= IBM DISOSS =

Document distribution application

IBM Distributed Office Support System, or DISOSS is a centralized document distribution and filing application for IBM's mainframe computers running the MVS and VSE operating systems. DISOSS runs under both the CICS transaction processing system and the IMS/DS transaction processing system, and later versions use the SNADS architecture of peer to peer communication for distributed services.

Heterogeneous office systems connect through DISOSS to OfficeVision/MVS series. The IBM systems are OV/MVS, “OV/VM, OV/400, PS/CICS, PS/TSO, PS/PC, PROFS, and other Mail Systems Supporting SNADS and DIA. Only a single copy of DISOSS needs to be installed somewhere in the network to accomplish the connection.” A number of other vendors such as Digital Equipment Corporation, Hewlett-Packard, and Data General provided links to DISOSS.

==Functions==
DISOSS provides document library function with search and retrieval controlled by security based on user ID, along with document translation based on Document Interchange Architecture (DIA) and Document Content Architecture (DCA). The different systems that use DISOSS for document exchange and distribution vary in their implementation of DCA and thus the end results of some combinations are only final form (FFT) documents rather than revisable form text (RFT).

It supports document exchange between various IBM and non-IBM office devices including the IBM Displaywriter System, the IBM 5520, the IBM 8100/DOSF, IBM Scanmaster, and Personal computers and word processors. It offers format transformation and printing services, and provides a rich application programming interface (API) and interfaced with other office products such as IBM OfficeVision.

==History==
DISOSS was announced in 1980, and "was designated a strategic IBM product in 1982." It was a key part of IBM Systems Application Architecture (SAA), but suffered from a reputation as "difficult to understand" and "a resource hog." DISOSS continued to be actively marketed and supported as of 2012, although DISOSS functionality was folded into OfficeVision/MVS, which itself was discontinued.

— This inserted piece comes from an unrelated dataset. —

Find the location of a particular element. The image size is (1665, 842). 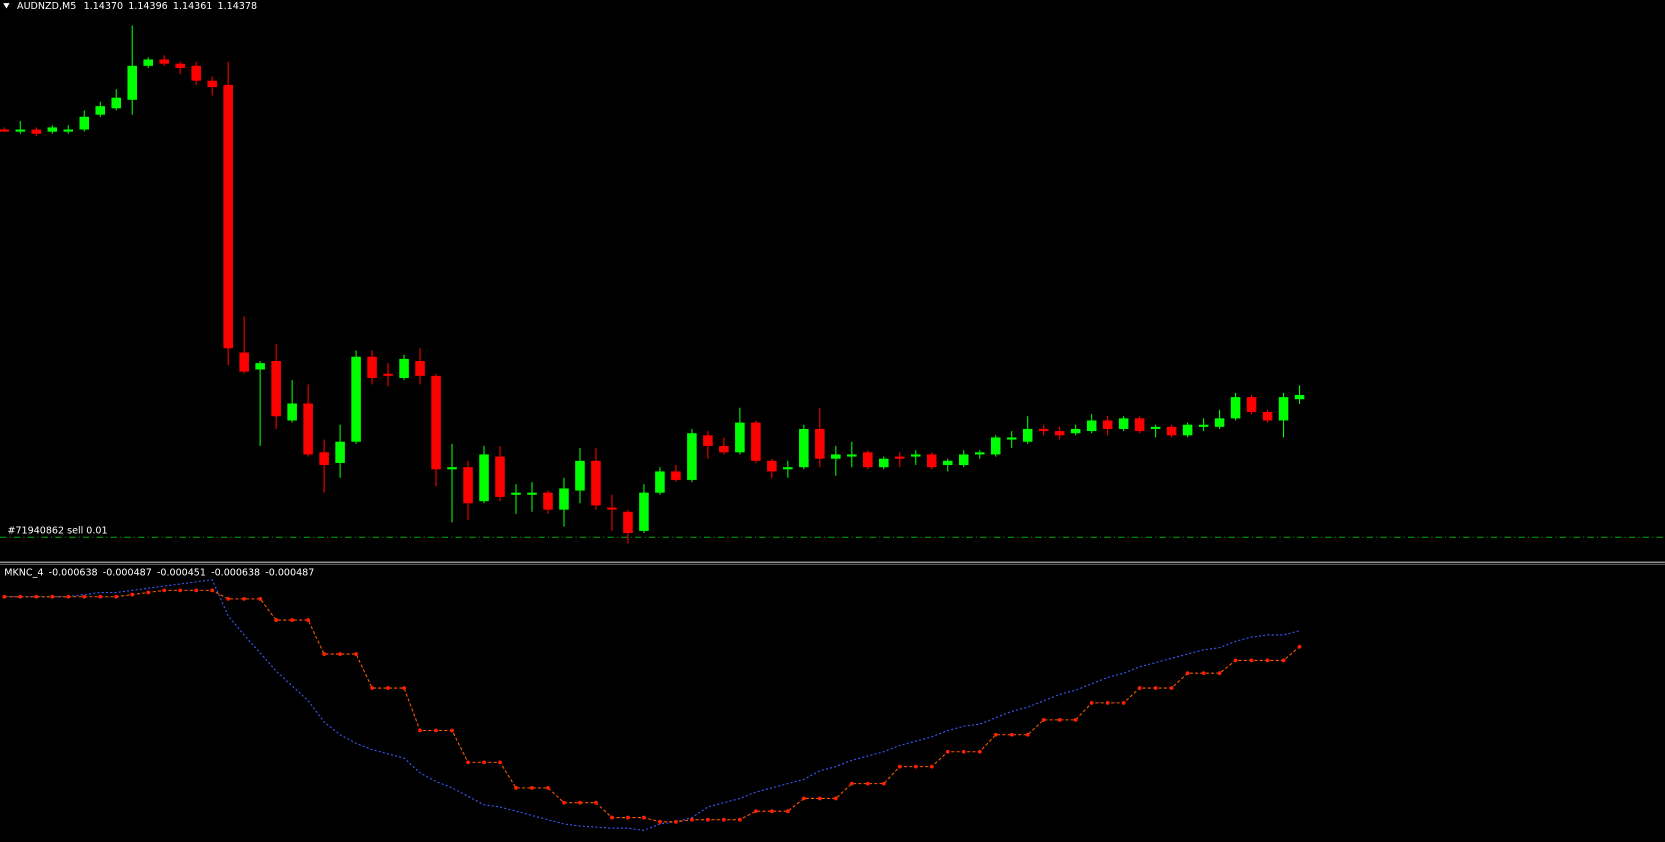

dropdown-arrow is located at coordinates (6, 6).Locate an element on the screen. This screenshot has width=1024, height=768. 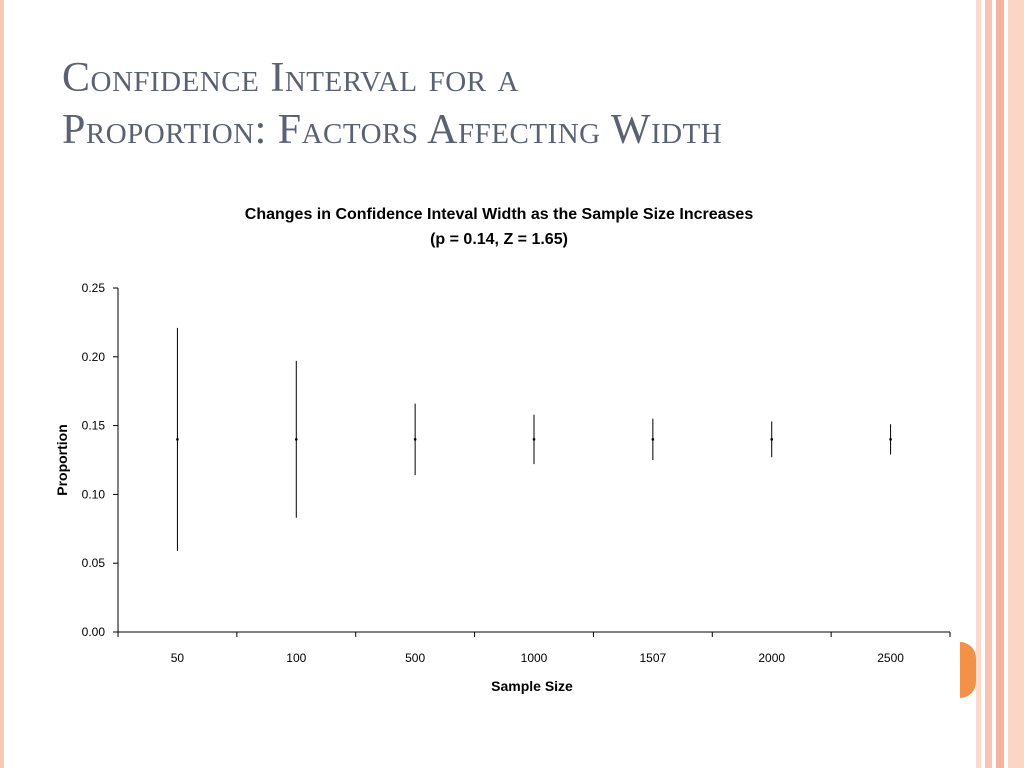
x-tick-label: 500 is located at coordinates (415, 658).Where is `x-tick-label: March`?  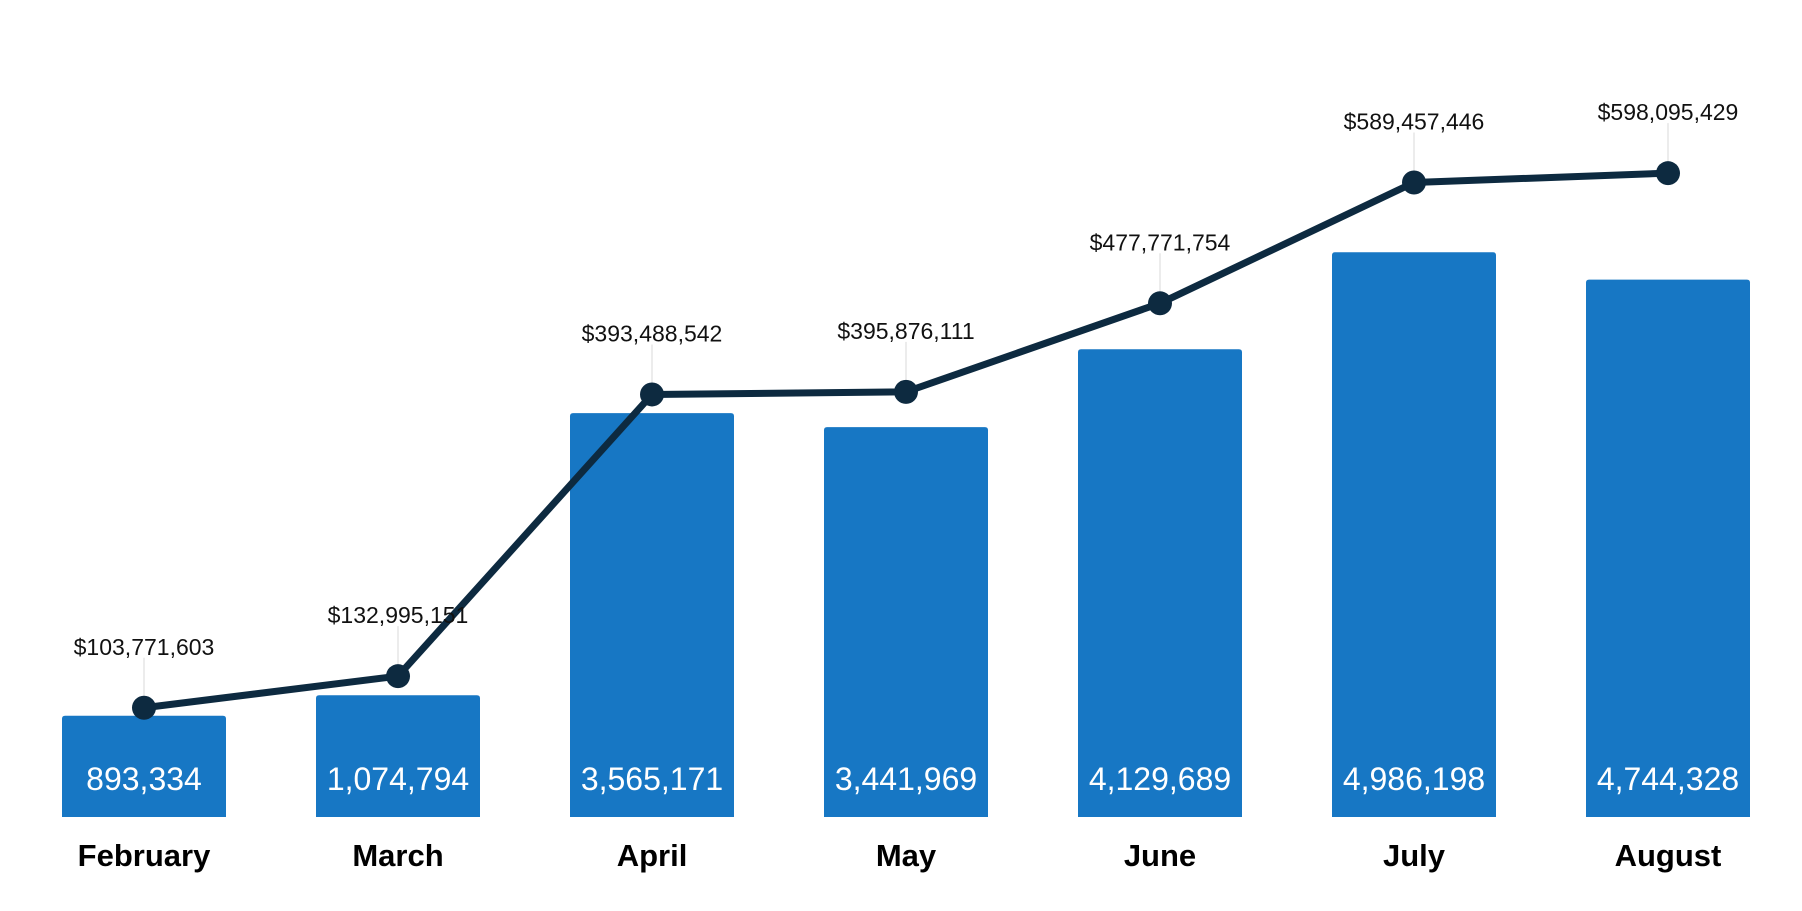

Version 1 of DISOSS was introduced in June 1980; Colgate-Palmolive was one of the first sites to implement DISOSS version 1, and reported dissatisfaction with the poor quality of the documentation and with software bugs. IBM released version 2 in 1982, in which IBM claimed to resolve the issues which version 1 users had experienced.

DISOSS was implemented by the city government of Long Beach, California during 1983–1984.